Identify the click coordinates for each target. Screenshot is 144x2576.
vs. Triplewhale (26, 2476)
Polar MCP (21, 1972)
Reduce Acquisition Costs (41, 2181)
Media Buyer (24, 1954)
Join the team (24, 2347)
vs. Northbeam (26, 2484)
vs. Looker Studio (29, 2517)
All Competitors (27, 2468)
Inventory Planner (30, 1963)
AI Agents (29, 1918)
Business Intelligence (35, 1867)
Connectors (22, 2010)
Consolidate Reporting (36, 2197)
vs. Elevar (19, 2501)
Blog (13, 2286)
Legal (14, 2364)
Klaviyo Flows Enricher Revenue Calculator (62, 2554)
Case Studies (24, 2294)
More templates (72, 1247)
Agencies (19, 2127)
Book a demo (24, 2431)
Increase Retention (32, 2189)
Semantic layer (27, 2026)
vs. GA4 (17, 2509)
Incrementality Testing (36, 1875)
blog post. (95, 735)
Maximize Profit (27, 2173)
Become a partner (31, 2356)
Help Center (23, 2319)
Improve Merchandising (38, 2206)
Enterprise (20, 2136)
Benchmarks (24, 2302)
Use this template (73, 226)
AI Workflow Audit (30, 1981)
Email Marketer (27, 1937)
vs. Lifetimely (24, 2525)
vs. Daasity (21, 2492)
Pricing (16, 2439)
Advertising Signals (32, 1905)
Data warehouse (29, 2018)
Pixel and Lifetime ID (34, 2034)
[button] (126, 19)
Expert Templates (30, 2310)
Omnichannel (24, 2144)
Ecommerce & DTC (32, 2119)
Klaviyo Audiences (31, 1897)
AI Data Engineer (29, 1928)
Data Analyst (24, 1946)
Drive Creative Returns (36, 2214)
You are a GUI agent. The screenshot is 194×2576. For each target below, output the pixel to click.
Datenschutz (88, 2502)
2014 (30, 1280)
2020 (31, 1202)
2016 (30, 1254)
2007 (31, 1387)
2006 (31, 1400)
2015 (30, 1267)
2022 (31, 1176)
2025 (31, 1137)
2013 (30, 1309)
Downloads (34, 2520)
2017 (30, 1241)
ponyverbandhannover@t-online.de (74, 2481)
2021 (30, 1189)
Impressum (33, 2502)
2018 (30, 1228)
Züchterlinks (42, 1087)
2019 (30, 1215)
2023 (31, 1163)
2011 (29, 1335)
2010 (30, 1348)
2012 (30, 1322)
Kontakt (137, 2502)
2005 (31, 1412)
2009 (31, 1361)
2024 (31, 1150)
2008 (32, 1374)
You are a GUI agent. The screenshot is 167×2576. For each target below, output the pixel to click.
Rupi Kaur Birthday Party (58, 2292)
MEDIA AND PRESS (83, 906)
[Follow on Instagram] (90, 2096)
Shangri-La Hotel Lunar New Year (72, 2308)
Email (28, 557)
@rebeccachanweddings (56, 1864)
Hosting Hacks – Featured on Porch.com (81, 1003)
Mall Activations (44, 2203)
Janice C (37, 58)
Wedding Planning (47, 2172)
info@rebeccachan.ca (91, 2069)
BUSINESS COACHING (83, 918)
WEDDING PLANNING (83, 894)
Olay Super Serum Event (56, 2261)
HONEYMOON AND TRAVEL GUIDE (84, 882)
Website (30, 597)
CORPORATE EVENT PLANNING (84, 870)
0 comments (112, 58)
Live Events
----------------
▶ [What you should do]
Search the entries for the line holding "info@rebeccachan.ca (91, 2069)". Return that line and the ones after it through the last, exactly.

▶ [Result of the exercise]
info@rebeccachan.ca (91, 2069)
BUSINESS COACHING (83, 918)
WEDDING PLANNING (83, 894)
Olay Super Serum Event (56, 2261)
HONEYMOON AND TRAVEL GUIDE (84, 882)
Website (30, 597)
CORPORATE EVENT PLANNING (84, 870)
0 comments (112, 58)
Live Events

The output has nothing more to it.